Is a gay-rights vote coming to Lincoln?
By Deena Winter | Nebraska Watchdog
LINCOLN, Neb. — Nearly two years after a gay rights ordinance was referred to the people, Lincoln residents may finally be getting closer to casting their votes on the issue.
The chairman of the Lincoln City Council acknowledged Wednesday that conversations are taking place about a possible vote on a gay rights ordinance, which was referred to a vote in 2012.
VIGIL: Hundreds of Nebraskans turned out for a vigil in the wake of a reported brutal gay hate crime in Lincoln in July 2012. The victim recently pleaded no contest to staging the crime.
That vote has never taken place, even though opponents got four times the number of signatures necessary to refer the ordinance to a vote. The ordinance would have extended civil rights protections on the basis of sexual orientation and gender identity.
“It’s a possibility but nothing is certainly set at this point,” Councilman Carl Eskridge said on KFOR on Wednesday.
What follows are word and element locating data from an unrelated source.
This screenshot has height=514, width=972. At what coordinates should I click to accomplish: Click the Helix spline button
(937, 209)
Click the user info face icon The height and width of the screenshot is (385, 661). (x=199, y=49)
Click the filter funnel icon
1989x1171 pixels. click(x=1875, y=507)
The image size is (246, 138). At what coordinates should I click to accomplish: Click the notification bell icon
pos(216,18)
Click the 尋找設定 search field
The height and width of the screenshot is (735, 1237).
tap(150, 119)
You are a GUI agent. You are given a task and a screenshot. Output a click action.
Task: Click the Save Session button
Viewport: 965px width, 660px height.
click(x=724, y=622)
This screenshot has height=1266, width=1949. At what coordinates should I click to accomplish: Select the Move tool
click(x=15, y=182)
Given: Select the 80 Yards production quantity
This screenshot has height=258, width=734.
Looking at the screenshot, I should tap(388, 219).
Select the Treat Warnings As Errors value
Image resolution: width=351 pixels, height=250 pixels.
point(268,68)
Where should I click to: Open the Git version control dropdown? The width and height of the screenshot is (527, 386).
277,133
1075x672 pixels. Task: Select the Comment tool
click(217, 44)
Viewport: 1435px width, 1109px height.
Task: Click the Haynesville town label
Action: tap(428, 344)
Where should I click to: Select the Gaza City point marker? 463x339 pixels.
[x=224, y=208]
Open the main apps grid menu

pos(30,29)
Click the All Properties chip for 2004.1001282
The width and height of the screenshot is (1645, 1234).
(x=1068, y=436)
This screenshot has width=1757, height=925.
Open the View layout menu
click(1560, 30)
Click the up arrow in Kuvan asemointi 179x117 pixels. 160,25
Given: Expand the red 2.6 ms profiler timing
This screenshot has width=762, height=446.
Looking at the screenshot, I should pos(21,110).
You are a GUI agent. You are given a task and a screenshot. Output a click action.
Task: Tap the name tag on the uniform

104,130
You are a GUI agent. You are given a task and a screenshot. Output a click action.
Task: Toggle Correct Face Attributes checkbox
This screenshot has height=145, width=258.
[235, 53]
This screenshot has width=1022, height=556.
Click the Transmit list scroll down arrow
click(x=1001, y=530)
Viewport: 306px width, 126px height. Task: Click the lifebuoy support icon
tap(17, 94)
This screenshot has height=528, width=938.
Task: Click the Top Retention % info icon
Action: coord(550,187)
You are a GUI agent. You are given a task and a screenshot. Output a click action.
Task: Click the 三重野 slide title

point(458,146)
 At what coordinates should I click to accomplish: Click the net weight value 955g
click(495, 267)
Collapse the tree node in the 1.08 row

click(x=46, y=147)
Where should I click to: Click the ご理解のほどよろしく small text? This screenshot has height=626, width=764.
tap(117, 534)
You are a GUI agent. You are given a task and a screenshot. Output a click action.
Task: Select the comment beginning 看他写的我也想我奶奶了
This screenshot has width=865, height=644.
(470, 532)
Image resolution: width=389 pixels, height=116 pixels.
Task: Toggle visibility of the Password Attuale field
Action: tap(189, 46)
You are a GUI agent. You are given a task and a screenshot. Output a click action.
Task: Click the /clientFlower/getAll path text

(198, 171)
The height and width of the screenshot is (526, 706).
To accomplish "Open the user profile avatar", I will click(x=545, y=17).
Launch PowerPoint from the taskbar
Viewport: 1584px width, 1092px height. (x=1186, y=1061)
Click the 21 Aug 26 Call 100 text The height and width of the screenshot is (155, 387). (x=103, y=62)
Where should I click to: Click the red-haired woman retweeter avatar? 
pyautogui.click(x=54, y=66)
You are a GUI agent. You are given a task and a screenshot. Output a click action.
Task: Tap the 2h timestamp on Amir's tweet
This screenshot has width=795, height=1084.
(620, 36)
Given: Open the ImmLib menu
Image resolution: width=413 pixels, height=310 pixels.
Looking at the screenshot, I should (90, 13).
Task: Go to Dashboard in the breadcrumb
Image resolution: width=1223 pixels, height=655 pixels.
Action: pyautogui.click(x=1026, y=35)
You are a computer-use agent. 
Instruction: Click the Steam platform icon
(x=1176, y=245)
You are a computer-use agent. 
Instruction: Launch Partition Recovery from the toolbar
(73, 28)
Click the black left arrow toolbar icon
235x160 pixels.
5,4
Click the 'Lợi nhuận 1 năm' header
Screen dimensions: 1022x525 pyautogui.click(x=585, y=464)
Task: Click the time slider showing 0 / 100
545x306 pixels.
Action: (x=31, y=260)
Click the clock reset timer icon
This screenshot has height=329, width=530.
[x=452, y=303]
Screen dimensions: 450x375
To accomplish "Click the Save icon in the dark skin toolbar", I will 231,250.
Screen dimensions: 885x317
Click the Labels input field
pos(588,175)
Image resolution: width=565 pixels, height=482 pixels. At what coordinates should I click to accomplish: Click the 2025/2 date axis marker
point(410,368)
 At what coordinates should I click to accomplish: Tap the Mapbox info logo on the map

Radio talk show host Coby Mach said he was recently surveyed by phone about how he would vote if the issue were on the November ballot.
While some suspect city officials want to avoid holding the vote during a city election so it doesn’t become an issue for council candidates, Eskridge said the November general election would bring more people out.
“You want to have it on the ballot when more people will vote,” he said, noting the past two municipal elections “haven’t been terribly well attended.”
Eskridge, who proposed the gay rights ordinance, said a bill pending in the Legislature would provide similar protections. A bill introduced by Sen. Danielle Conrad, D-Lincoln, would ban discrimination in the workplace based on marital status or sexual orientation.
“I wouldn’t see the necessity of doing it if they did it,” Eskridge said of the Legislature.
He said three new City Council members have been elected since 2012, but he hasn’t talked to them about the ordinance.
“That needs to happen,” he said.
One of the concerns raised when the City Council held a public hearing on the ordinance was whether such a law would allow transgendered men to use women’s restrooms. Eskridge suggested the “public accommodation” portion of the ordinance could be taken out to address that concern.
The gay rights issue was complicated when, a few months after the ordinance passed, former University of Nebraska-Lincoln basketball standout Charlie Rogers was charged faking a hate crime by carving gay slurs into her body and claiming she was assaulted in her home by three masked men. The alleged crime made national news and prompted hundreds of Nebraskans to take part in vigils and donate to a victim’s fund.
The Lincoln Police Department announced its conclusion that it was a hoax the day after the deadline passed to put the gay rights ordinance on the ballot.
“The delay I think has probably been a good thing for this community,” Eskridge said.
Trish Owen, an aide to Mayor Chris Beutler, said no decision has been made on whether and when to hold a vote on the ordinance.